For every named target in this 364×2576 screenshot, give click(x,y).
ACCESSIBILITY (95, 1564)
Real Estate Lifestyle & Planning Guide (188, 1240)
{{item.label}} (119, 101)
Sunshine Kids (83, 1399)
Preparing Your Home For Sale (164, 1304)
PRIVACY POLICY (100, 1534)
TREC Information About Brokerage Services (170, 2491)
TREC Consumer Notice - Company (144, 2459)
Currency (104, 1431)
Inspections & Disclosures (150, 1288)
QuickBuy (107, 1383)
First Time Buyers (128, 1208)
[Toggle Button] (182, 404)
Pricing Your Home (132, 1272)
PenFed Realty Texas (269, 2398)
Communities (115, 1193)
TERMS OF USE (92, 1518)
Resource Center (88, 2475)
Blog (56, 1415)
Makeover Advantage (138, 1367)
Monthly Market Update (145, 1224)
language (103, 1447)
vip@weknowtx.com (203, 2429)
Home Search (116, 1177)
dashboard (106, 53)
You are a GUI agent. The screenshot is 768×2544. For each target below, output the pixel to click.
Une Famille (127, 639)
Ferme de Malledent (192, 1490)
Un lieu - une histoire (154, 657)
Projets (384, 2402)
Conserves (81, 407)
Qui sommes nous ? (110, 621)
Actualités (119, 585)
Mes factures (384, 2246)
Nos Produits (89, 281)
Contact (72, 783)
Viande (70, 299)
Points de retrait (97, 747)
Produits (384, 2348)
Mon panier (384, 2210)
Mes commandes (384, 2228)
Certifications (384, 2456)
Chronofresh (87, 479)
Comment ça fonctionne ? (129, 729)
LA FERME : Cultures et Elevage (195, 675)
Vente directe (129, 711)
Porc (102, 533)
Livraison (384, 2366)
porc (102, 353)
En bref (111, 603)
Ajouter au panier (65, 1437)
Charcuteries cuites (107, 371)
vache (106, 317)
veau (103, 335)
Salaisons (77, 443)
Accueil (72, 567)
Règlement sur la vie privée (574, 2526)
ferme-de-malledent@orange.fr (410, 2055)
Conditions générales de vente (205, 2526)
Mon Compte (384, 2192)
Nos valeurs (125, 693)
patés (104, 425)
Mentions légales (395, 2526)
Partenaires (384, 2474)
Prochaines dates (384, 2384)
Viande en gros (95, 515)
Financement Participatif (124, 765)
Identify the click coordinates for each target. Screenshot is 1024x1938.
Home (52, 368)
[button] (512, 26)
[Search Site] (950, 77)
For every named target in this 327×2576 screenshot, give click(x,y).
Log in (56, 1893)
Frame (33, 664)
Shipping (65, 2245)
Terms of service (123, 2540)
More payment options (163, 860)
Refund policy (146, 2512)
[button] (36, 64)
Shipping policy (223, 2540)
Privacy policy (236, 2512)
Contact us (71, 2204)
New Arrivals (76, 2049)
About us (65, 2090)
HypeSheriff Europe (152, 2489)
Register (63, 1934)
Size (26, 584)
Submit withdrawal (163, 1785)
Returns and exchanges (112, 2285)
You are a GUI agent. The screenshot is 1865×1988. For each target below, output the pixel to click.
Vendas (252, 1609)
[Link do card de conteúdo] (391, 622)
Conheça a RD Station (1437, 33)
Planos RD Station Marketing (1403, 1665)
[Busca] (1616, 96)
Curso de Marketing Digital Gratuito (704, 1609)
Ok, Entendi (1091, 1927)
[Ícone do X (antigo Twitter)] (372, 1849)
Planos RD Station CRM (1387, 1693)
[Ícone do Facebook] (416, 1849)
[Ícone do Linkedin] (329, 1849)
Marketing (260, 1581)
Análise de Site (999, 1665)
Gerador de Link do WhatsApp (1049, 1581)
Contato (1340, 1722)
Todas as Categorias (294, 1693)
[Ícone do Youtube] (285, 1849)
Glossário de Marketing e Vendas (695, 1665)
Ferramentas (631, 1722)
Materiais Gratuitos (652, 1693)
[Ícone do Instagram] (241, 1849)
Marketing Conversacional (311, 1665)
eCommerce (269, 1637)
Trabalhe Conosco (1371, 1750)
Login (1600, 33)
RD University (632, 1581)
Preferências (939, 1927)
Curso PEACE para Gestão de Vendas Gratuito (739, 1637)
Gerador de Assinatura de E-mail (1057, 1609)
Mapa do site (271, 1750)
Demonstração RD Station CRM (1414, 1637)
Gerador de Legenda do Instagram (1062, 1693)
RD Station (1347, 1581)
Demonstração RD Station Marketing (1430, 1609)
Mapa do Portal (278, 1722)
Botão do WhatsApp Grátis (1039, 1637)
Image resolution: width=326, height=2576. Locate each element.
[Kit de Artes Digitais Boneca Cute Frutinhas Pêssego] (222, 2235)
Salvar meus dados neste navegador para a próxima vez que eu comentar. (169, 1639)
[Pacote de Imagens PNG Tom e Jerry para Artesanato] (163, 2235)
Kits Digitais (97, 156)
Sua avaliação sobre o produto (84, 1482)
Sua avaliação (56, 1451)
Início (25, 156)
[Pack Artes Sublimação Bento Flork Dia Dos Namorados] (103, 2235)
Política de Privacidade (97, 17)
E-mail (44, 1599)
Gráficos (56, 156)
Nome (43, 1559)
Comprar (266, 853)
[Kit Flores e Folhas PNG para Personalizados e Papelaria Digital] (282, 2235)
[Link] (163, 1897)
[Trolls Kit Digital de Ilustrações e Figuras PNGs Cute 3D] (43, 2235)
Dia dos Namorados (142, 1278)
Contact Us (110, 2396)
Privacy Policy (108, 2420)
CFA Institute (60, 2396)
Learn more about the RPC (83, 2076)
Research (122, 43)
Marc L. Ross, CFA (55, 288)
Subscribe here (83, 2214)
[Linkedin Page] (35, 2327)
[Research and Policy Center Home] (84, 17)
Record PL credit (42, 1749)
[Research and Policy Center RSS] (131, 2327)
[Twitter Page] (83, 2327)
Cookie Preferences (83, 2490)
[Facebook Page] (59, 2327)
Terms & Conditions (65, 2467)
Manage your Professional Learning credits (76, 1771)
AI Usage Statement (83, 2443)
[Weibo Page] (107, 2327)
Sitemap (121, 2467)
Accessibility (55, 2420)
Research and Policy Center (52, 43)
++++++++++++++++++++
Activity: For the material above, state the number of lines that include the word "Center". Leave out everything else.

Answer below: 4